A common disciplinary area that arises is when an employee is accused of alleged theft.

Traditionally many have taken the view that theft is theft whether it is stealing a yoghurt worth penny from the canteen or stealing client money from an account. The legal definition of theft can vary somewhat depending on the jurisdiction, but generally, theft refers to the unlawful taking of someone else’s property with the intent to permanently deprive the owner of property which can include, physical objects, money, services, intellectual property, and other forms of tangible or intangible assets.

 Theft is generally considered a criminal offence and is punishable under criminal law. However, in an employment context it also generally dealt with via a disciplinary process and if found culpable will likely result in termination of employment for not only the actual theft itself but a breach in the mutual trust and respect of the parties.

However, a recent article brought to light an interesting conversation to be had about technical theft in the workplace versus common sense and reasonableness. The headline read, Sacked for a Sandwich whereby a cleaner on £13 per hour, took a sandwich that had been left over from a lunch conference and that was in her opinion heading for the bin.

The cleaner, Gabriela Rodriguez,  who worked for a cleaning contractor providing services to a top city law firm in London was dismissed for taking a discarded £1.50 tuna sandwich from a meeting room. The employee said it was “common practice” to take leftovers for their own lunches. It was cited she took, “client property … without authority or reasonable excuse.”

The United Voices of the World (UVW) union has protested her dismissal, and the employee is said to be overwhelmed by the widespread public outrage.

I feel listened to, protected and supported, and I’m thankful because the union has poured themselves on to this situation to support me,” Rodriguez said.

There are rumours that Rodriguez will be taking legal actions for discrimination and unfair dismissal.

On the facts, the sandwich was left over, and was very probably going to be discarded in the bin and the employee was terminated without notice by reason of theft.

The employee was a single mum and on a low wage and the question is, does this approach really align with modern day practices in other areas of employment such as well-being and health and safety?

The question is now, in light of the cost-of-living crisis, the various online campaigns to be kind and show compassion, was terminating a single mums employment for taking a sandwich reasonable?

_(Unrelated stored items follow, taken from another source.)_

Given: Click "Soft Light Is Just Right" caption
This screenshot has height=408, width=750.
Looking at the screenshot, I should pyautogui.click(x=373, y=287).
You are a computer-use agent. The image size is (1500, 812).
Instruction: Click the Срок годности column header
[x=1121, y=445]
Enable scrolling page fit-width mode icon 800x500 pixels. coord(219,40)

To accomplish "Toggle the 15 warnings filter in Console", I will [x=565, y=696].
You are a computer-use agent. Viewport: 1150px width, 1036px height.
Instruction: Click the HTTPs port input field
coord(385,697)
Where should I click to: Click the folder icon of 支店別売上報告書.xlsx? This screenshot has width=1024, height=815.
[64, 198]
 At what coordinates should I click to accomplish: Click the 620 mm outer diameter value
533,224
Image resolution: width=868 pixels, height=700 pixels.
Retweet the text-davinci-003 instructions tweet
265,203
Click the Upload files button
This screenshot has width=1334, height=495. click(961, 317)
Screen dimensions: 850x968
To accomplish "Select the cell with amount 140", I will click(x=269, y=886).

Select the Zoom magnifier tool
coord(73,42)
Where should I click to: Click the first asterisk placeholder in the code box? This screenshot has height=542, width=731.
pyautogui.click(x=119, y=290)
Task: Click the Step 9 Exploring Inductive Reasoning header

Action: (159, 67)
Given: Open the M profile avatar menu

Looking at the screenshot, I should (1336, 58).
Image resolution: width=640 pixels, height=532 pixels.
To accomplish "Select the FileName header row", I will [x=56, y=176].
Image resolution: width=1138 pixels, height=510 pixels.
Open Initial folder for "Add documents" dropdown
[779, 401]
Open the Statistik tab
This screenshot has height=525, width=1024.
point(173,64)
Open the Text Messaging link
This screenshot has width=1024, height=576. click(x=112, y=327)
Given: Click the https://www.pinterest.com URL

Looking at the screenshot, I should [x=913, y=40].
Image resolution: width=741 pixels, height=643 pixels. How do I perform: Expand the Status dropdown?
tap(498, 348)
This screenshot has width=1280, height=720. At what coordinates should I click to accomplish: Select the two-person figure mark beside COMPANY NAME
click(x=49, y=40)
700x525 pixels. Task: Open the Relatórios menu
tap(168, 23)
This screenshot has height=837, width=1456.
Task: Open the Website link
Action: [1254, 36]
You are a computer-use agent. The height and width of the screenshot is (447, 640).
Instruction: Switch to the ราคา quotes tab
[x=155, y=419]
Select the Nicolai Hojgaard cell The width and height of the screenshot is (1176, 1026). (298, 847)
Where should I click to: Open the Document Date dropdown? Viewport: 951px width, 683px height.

 The ‘theft is theft’ principle is one still used by employers to justify decisions made,  however is this a remnant of overzealous power posturing or a valid position on theft regardless of the trivial nature of the property involved?

Should other factors be considered before deciding to impose such punitive and potentially career changing sanctions.

People steal for a variety of reasons, and motivations can differ significantly from one individual to another. Here are some common reasons why people might engage in theft:

  • Economic difficulties, such as poverty, unemployment, or overwhelming debt, can drive individuals to steal out of necessity to meet their basic needs or to maintain a certain standard of living.
  • Individuals struggling with substance abuse disorders may steal to support their addiction by obtaining money or goods to buy drugs or alcohol.
  • Some individuals may have underlying psychological issues such as kleptomania, a mental health disorder characterised by an impulse to steal items even when there is no financial need or personal use for them.
  • In certain social settings or peer groups, stealing may be normalised or encouraged, leading individuals to engage in theft to gain acceptance, respect, or approval from others.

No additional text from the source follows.